#### WHAT YOU HAVE TO DO:
What is needed here is a word-for-word copy of all the entries below.
---- DATASET RECORDS
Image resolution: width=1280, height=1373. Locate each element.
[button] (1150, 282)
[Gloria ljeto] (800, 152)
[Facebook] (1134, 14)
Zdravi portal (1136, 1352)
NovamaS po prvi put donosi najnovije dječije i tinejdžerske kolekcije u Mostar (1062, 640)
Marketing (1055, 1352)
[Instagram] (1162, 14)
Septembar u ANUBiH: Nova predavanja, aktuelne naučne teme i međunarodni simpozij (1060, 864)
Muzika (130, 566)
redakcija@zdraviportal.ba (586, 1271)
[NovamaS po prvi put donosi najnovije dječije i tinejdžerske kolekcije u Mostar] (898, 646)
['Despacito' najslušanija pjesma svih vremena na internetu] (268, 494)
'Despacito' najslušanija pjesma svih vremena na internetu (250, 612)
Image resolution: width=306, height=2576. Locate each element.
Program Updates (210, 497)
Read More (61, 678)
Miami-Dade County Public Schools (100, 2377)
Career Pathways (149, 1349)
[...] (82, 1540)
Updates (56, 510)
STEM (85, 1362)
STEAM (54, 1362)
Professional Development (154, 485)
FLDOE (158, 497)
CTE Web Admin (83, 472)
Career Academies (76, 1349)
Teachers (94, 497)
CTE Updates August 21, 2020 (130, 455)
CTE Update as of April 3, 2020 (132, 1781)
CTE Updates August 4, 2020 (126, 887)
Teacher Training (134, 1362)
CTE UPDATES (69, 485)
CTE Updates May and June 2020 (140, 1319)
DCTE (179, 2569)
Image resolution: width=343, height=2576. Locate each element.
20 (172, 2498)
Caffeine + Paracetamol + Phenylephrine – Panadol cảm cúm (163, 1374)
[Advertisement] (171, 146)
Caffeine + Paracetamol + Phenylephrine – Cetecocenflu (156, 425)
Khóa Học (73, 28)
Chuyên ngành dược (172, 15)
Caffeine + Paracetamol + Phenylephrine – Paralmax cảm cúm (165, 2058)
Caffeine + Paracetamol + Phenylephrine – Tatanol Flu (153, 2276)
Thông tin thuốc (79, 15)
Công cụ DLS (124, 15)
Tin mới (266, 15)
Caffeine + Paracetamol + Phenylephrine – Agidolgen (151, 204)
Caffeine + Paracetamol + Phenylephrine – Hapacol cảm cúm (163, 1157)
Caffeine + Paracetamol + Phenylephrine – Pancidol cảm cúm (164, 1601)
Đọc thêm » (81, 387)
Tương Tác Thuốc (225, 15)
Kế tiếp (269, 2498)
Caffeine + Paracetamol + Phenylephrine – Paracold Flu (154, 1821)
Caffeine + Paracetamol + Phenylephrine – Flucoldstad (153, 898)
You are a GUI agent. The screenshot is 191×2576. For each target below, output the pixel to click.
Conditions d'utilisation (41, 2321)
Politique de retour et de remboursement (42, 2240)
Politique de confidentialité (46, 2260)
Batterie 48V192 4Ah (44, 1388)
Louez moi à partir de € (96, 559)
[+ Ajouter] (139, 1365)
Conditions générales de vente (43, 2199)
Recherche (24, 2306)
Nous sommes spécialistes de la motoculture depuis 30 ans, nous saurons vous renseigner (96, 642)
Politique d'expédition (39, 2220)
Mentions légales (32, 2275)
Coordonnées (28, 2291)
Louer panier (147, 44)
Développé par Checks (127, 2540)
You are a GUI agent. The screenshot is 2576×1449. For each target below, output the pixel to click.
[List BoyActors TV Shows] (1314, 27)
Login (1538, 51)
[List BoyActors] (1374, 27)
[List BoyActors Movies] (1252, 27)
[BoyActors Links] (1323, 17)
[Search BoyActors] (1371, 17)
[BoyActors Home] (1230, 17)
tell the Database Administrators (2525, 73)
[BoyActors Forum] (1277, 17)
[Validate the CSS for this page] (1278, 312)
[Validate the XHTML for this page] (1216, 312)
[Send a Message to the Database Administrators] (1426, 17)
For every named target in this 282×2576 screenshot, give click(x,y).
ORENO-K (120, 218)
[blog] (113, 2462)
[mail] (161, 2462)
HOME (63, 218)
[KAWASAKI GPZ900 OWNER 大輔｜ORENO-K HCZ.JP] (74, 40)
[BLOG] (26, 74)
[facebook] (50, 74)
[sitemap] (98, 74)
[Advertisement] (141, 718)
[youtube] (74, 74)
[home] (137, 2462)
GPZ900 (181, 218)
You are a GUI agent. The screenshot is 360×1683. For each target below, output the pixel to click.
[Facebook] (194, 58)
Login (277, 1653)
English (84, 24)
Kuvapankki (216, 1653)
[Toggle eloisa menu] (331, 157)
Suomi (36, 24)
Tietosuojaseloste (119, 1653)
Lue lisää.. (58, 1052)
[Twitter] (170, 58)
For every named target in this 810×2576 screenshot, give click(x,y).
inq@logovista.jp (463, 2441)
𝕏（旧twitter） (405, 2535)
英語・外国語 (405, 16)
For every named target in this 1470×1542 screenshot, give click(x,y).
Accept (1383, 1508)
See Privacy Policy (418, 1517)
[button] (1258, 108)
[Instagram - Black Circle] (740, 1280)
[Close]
--------
#### ANSWER:
Image resolution: width=1280, height=1373. Locate each element.
[button] (1150, 282)
[Gloria ljeto] (800, 152)
[Facebook] (1134, 14)
Zdravi portal (1136, 1352)
NovamaS po prvi put donosi najnovije dječije i tinejdžerske kolekcije u Mostar (1062, 640)
Marketing (1055, 1352)
[Instagram] (1162, 14)
Septembar u ANUBiH: Nova predavanja, aktuelne naučne teme i međunarodni simpozij (1060, 864)
Muzika (130, 566)
redakcija@zdraviportal.ba (586, 1271)
[NovamaS po prvi put donosi najnovije dječije i tinejdžerske kolekcije u Mostar] (898, 646)
['Despacito' najslušanija pjesma svih vremena na internetu] (268, 494)
'Despacito' najslušanija pjesma svih vremena na internetu (250, 612)
Image resolution: width=306, height=2576. Locate each element.
Program Updates (210, 497)
Read More (61, 678)
Miami-Dade County Public Schools (100, 2377)
Career Pathways (149, 1349)
[...] (82, 1540)
Updates (56, 510)
STEM (85, 1362)
STEAM (54, 1362)
Professional Development (154, 485)
FLDOE (158, 497)
CTE Web Admin (83, 472)
Career Academies (76, 1349)
Teachers (94, 497)
CTE Updates August 21, 2020 (130, 455)
CTE Update as of April 3, 2020 (132, 1781)
CTE Updates August 4, 2020 (126, 887)
Teacher Training (134, 1362)
CTE UPDATES (69, 485)
CTE Updates May and June 2020 (140, 1319)
DCTE (179, 2569)
Image resolution: width=343, height=2576. Locate each element.
20 (172, 2498)
Caffeine + Paracetamol + Phenylephrine – Panadol cảm cúm (163, 1374)
[Advertisement] (171, 146)
Caffeine + Paracetamol + Phenylephrine – Cetecocenflu (156, 425)
Khóa Học (73, 28)
Chuyên ngành dược (172, 15)
Caffeine + Paracetamol + Phenylephrine – Paralmax cảm cúm (165, 2058)
Caffeine + Paracetamol + Phenylephrine – Tatanol Flu (153, 2276)
Thông tin thuốc (79, 15)
Công cụ DLS (124, 15)
Tin mới (266, 15)
Caffeine + Paracetamol + Phenylephrine – Agidolgen (151, 204)
Caffeine + Paracetamol + Phenylephrine – Hapacol cảm cúm (163, 1157)
Caffeine + Paracetamol + Phenylephrine – Pancidol cảm cúm (164, 1601)
Đọc thêm » (81, 387)
Tương Tác Thuốc (225, 15)
Kế tiếp (269, 2498)
Caffeine + Paracetamol + Phenylephrine – Paracold Flu (154, 1821)
Caffeine + Paracetamol + Phenylephrine – Flucoldstad (153, 898)
You are a GUI agent. The screenshot is 191×2576. For each target below, output the pixel to click.
Conditions d'utilisation (41, 2321)
Politique de retour et de remboursement (42, 2240)
Politique de confidentialité (46, 2260)
Batterie 48V192 4Ah (44, 1388)
Louez moi à partir de € (96, 559)
[+ Ajouter] (139, 1365)
Conditions générales de vente (43, 2199)
Recherche (24, 2306)
Nous sommes spécialistes de la motoculture depuis 30 ans, nous saurons vous renseigner (96, 642)
Politique d'expédition (39, 2220)
Mentions légales (32, 2275)
Coordonnées (28, 2291)
Louer panier (147, 44)
Développé par Checks (127, 2540)
You are a GUI agent. The screenshot is 2576×1449. For each target below, output the pixel to click.
[List BoyActors TV Shows] (1314, 27)
Login (1538, 51)
[List BoyActors] (1374, 27)
[List BoyActors Movies] (1252, 27)
[BoyActors Links] (1323, 17)
[Search BoyActors] (1371, 17)
[BoyActors Home] (1230, 17)
tell the Database Administrators (2525, 73)
[BoyActors Forum] (1277, 17)
[Validate the CSS for this page] (1278, 312)
[Validate the XHTML for this page] (1216, 312)
[Send a Message to the Database Administrators] (1426, 17)
For every named target in this 282×2576 screenshot, give click(x,y).
ORENO-K (120, 218)
[blog] (113, 2462)
[mail] (161, 2462)
HOME (63, 218)
[KAWASAKI GPZ900 OWNER 大輔｜ORENO-K HCZ.JP] (74, 40)
[BLOG] (26, 74)
[facebook] (50, 74)
[sitemap] (98, 74)
[Advertisement] (141, 718)
[youtube] (74, 74)
[home] (137, 2462)
GPZ900 (181, 218)
You are a GUI agent. The screenshot is 360×1683. For each target below, output the pixel to click.
[Facebook] (194, 58)
Login (277, 1653)
English (84, 24)
Kuvapankki (216, 1653)
[Toggle eloisa menu] (331, 157)
Suomi (36, 24)
Tietosuojaseloste (119, 1653)
Lue lisää.. (58, 1052)
[Twitter] (170, 58)
For every named target in this 810×2576 screenshot, give click(x,y).
inq@logovista.jp (463, 2441)
𝕏（旧twitter） (405, 2535)
英語・外国語 (405, 16)
For every named target in this 1470×1542 screenshot, give click(x,y).
Accept (1383, 1508)
See Privacy Policy (418, 1517)
[button] (1258, 108)
[Instagram - Black Circle] (740, 1280)
[Close]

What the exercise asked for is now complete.